Sequencing reactions used the BigDyeTM Terminator v3.1 ready reaction mix (ThermoFisher Scientific, Portugal) with 27f and 1492r primers at (3.2 µM), 5X Sequencing Buffer, and nuclease-free water to a final volume of 7 µL and mixed with 3 µL of purified amplicon [22]. Samples were assessed in duplicate reactions. The parameters for the sequencing reaction were 96 °C for 1 min and 25 cycles of 96 °C for 10 s (denature), 62 °C for 5 s (anneal), and 60 °C (extend) for 4 min. For removal of interferences with base calling, samples were purified with 60 µL of SAM/BigDyeXTerminatorTM bead solution (ThermoFisher Scientific, Lisbon, Portugal) and vortexed at 1800 rpm for 20 min. Capillary electrophoresis carried out in the SeqStudio Genetic Analyzer (Applied Biosystems, Porto, Portugal) was run at 12,000 V for 25 s and the final results were analyzed using the Sequencing Analysis Software v7.0 (Applied Biosystems, Porto, Portugal).

2.6. Data Analysis

2.6.1. Species Identification

Sequence results were aligned with reference sequences from the National Center for Biotechnology Information (NCBI, Bethesda, MA, USA) using the rRNA/ITS—16S ribosomal RNA sequences database run with the Basic Local Alignment Search Tool (BLAST) algorithm optimized for highly similar sequences [24]. Finally, sequences with identity equal to or higher than 97% were accepted as the best match for the LAB isolate at the species level [25].

2.6.2. Phylogenetic Tree

The phylogenetic tree was plotted using the R software (version 4.3.0, R Foundation for Statistical Computing, Vienna, Austria) [26]. A multiple sequence alignment was performed using the msa package [27] and the ClustalOmega algorithm. A distance matrix was obtained with the seqinr package [28]. The package ape was used to obtain a phylogenetic tree by the Neighbor Joining (NJ) method [29]. Visuals and annotations were made using the ggtree package [30] and the iTools software (version 6.8.0) [31].

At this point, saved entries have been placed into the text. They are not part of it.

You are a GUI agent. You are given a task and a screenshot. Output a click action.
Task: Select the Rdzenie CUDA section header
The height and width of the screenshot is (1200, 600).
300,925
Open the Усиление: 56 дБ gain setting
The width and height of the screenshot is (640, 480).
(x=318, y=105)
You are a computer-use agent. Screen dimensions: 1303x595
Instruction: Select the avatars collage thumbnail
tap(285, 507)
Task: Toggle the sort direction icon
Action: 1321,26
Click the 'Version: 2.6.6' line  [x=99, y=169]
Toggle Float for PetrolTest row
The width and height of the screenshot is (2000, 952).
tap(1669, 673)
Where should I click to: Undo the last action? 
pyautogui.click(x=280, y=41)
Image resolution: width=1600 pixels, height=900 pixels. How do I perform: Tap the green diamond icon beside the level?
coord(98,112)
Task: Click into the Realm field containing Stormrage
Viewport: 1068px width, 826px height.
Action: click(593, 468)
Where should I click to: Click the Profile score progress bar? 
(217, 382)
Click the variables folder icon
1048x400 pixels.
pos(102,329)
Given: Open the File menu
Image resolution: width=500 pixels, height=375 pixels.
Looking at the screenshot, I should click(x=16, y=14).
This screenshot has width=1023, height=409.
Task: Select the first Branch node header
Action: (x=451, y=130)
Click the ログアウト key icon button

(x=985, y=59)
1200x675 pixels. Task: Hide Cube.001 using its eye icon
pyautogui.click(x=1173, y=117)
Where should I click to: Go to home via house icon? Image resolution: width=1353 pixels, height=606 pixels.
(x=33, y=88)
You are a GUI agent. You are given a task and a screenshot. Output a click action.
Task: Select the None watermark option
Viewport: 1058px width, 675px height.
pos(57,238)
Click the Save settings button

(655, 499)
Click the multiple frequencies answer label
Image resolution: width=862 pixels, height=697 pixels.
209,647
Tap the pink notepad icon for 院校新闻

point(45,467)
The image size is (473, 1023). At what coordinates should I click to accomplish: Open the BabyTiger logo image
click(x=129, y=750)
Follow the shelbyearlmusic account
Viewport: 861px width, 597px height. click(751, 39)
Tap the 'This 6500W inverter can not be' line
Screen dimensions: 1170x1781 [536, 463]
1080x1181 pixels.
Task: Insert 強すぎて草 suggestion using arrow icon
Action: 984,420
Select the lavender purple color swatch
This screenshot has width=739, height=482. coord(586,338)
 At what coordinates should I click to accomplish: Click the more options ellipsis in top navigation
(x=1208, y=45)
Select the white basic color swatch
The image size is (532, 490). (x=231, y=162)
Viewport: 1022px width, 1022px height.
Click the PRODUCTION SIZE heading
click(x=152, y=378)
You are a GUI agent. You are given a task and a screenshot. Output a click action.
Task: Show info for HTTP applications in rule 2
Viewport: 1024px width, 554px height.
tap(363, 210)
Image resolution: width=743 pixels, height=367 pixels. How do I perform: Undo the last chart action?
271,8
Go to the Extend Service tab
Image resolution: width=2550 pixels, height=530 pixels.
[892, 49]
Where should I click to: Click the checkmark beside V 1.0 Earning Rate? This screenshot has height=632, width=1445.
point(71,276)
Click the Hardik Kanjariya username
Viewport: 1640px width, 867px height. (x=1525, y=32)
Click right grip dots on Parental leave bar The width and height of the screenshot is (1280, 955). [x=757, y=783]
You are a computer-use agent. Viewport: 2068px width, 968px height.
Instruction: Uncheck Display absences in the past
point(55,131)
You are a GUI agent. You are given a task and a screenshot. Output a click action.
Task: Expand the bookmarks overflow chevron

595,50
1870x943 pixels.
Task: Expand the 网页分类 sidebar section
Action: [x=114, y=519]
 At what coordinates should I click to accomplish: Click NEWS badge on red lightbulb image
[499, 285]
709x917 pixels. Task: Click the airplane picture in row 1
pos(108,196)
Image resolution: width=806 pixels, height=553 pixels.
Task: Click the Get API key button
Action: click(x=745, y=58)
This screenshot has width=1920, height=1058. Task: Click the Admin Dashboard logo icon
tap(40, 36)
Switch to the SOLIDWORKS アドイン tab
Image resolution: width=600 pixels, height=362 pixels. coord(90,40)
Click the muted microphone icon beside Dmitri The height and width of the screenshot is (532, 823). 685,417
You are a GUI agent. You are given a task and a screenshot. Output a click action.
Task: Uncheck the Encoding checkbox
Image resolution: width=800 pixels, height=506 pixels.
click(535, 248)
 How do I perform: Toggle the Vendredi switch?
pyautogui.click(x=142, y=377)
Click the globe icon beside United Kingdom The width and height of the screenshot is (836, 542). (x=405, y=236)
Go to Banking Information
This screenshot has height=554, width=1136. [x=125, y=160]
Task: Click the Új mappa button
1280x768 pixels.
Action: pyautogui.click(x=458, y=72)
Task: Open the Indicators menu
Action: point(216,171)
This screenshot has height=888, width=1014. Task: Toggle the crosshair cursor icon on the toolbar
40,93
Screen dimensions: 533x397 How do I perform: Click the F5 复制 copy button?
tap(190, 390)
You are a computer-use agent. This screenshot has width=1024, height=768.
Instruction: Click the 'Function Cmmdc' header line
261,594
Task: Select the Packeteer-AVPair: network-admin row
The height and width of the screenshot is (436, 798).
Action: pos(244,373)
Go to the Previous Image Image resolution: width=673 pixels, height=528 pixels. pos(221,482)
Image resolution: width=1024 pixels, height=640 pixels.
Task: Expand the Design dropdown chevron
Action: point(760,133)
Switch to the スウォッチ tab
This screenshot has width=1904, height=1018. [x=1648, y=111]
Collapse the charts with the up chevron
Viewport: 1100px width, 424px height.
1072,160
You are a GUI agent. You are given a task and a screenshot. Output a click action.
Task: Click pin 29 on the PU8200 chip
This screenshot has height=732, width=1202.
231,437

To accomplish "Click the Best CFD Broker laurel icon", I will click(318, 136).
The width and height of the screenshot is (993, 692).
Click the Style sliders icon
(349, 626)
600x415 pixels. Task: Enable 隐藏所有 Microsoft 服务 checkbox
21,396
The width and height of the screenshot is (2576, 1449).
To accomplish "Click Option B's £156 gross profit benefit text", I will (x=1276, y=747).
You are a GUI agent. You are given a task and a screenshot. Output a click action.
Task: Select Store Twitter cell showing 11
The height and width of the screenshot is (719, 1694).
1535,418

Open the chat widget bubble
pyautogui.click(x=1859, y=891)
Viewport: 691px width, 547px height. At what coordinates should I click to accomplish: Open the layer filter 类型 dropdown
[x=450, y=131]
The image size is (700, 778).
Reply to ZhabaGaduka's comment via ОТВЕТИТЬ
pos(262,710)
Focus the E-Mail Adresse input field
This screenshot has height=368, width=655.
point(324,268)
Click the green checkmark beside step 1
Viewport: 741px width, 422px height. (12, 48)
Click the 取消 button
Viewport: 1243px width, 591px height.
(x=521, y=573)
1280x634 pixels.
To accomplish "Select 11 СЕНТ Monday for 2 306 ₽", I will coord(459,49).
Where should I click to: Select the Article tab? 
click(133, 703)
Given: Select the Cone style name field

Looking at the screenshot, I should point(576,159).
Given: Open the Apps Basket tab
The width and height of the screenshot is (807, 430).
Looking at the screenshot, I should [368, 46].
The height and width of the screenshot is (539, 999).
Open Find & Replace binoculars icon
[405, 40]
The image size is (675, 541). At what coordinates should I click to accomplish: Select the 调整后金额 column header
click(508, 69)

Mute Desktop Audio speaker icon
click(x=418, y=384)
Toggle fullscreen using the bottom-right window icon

2.6.3. Phenotypic Characterization of LAB

Data were divided into three subsets, by foodborne pathogen species: L. monocytogenes, S. Typhimurium, and S. aureus. Principal component analysis (PCA) of each subset was performed to assess the contribution of the antimicrobial, proteolytic, and acidifying capacities to the differentiation of isolates. The function principal from the psych package was used in R software (version 4.3.0, R Foundation for Statistical Computing, Vienna, Austria) [32], where a varimax-rotated solution for two principal components was obtained. Projections of the sample scores onto the span of the principal components were produced by using the function prcomp from the factoextra package. Heatmaps were created using the pheatmap function [33] to find relationship patterns within the samples. The legend of the variables in the PCA is as follows: Mean inhibition diameter (ID) in mm at 10 °C for L. monocytogenes (ID_10 °C Listeria), S. Typhimurium (ID_10 °C Salmo), and S. aureus (ID_10 °C Staphy) and at 37 °C (ID_37 °C Listeria), (ID_37 °C Staphy), and (ID_37 °C Salmo). pH values: pH6 (after 6 h), Δ03 (drop between 0 h and 3 h), Δ06 (between 0 h and 6 h), Δ36 (between 3 h and 6 h). Proteolytic activity (ProteolyticAct) in mm and Concentration of L-lactic acid (LAC) in g/L.

3. Results and Discussion

3.1. Genetic Identification of Lactic Acid Bacteria Isolates

The results of sixty-two isolates of LAB identified by 16S gene sequencing are shown in

Table 1. Identification results of 62 isolates of LAB by 16S gene sequencing. The main identity expressed is the mean percentage and in brackets are the [minimum; maximum] individual values.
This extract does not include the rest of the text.